The Trump administration announced on August 3 plans to end the 2020 Census one month earlier than previously planned. The change has led to fears that immigrant and BIPOC (Black, Indigenous, and people of color) communities will be undercounted. This has the real potential to harm them financially and politically for years to come.

The Constitution requires the federal government to count all people living in the United States every 10 years. This work is done by the Census Bureau, an agency within the U.S. Department of Commerce.

Normally, the president must report the census results to Congress by December 31 of each census year. However, the Census Bureau extended its timeline to April 2021 due to logistical barriers caused by COVID-19. Although the U.S. House of Representatives approved the change, the Senate has not included it in its latest COVID-19 relief proposal.

To get the data and analysis ready by April 2021, the Census Bureau had planned to complete data collection by the end of October 2020. It will now need to finish by September to meet the earlier deadline.

63% of households have responded to the census so far by mail, telephone, or online. This is fewer than in the first stage of the 2010 Census.

The Census Bureau is now beginning the next stage of work to collect more responses. Staff will attempt to reach unresponsive households, homeless populations, and those living in dormitories in person. These hard-to-reach populations are disproportionately low-income and young people, those with disabilities, BIPOC, and immigrants.

Under the Trump administration, immigrants and mixed-status families are particularly nervous to provide information to the government, even though one’s immigration status should not matter for purposes of the census.  This didn’t stop President Trump from signing an order in July stating that he would not count undocumented immigrants as “persons” in the census data he presents to Congress. Several lawsuits are currently challenging the legality of the policy.

Undercounting will harm the communities where hard-to-reach people live. Census results have significant effects on American communities for the following decade.

They are used to apportion seats in the House of Representatives and $1.5 trillion in federal funding for states and municipalities. This funding goes toward services like schools, infrastructure, economic development, and Medicaid. These services are needed now more than ever due to the pandemic. The data is also regularly used for a wide variety of studies and measurements, such as the rate of COVID-19 in a community.

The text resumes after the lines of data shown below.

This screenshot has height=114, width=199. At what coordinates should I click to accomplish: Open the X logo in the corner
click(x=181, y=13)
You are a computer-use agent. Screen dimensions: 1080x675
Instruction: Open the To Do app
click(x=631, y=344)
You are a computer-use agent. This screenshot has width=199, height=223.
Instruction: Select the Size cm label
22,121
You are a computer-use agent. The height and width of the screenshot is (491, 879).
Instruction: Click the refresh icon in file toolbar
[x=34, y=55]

In response to the announcement, four former census directors warned that the change could “result in seriously incomplete enumerations in many areas across our country.”

The directors also raised the possibility that a future Congress might require further work on the 2020 Census or a new census in 2025. A new census after five years is allowed by law but has never been implemented nationwide.

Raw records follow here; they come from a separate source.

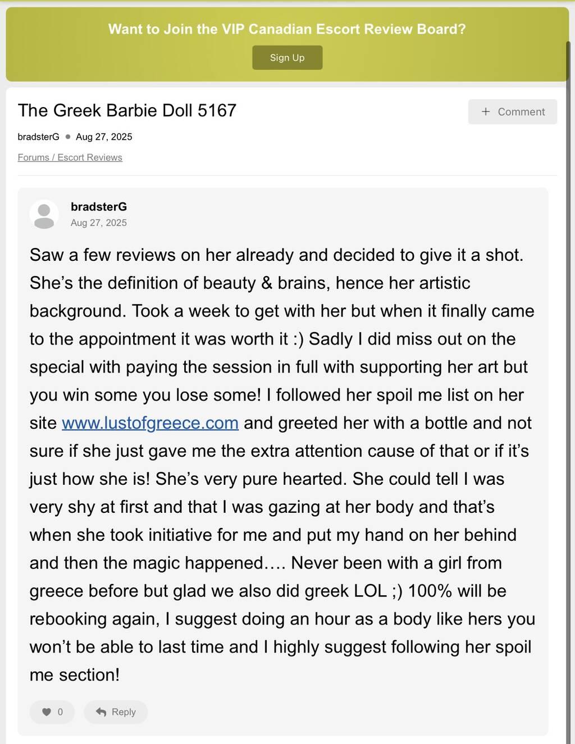Click the like count number 0
Viewport: 575px width, 744px height.
(x=60, y=712)
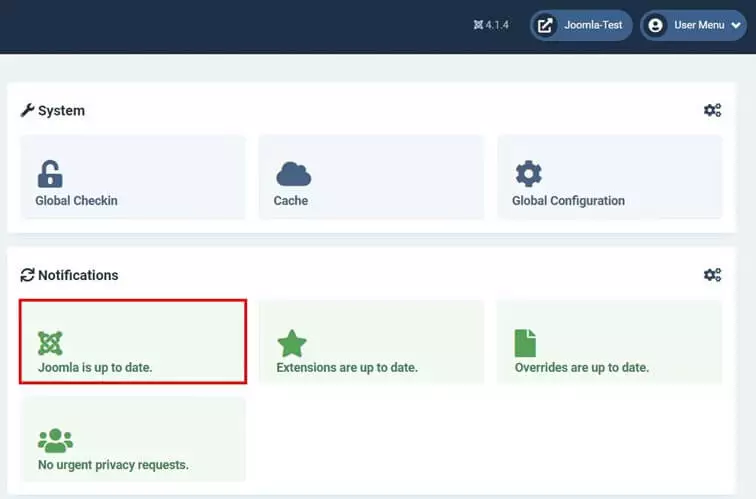Screen dimensions: 756x499
Task: Click the file icon for Overrides status
Action: [x=525, y=343]
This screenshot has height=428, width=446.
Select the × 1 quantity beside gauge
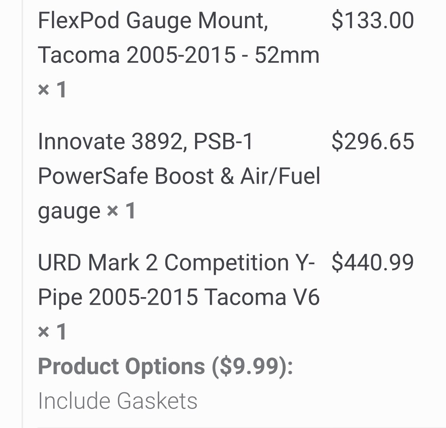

Past censuses have had to use statistical estimation to make up for the approximately 1% of the population who normally do not respond. By one estimate, this technique might have to cover 10% to 15% of households this year if Congress follows the president’s proposed timeline.

If Trump does not win reelection, he would need the census data by the end of the year to implement the memo on undocumented immigrants. A top Census Bureau official has stated that this deadline is no longer achievable.

It would also be near impossible to exclude undocumented people from census data, as accurate information will not be available on how many of them live in the United States. Last year, the Supreme Court struck down the administration’s plans to ask whether census participants were citizens of the United States. The Census Bureau’s own experts estimated that the question could have reduced participation by at least 8%.

There is a racist history of the census denying the humanity of certain groups of people, reaching back to the exclusion of Indigenous people and the purposeful undervaluation of Black people for most of our country’s first century.

We must ensure that we do not continue this pattern in 2020. The quality of Census data has severe implications for federal funding and political representation, especially for BIPOC and immigrant communities.

The COVID-19 pandemic has made the enormous task of conducting the census even more difficult. The Census Bureau should have the necessary time and resources to provide a complete and accurate count of all people living in the United States, as required in our Constitution.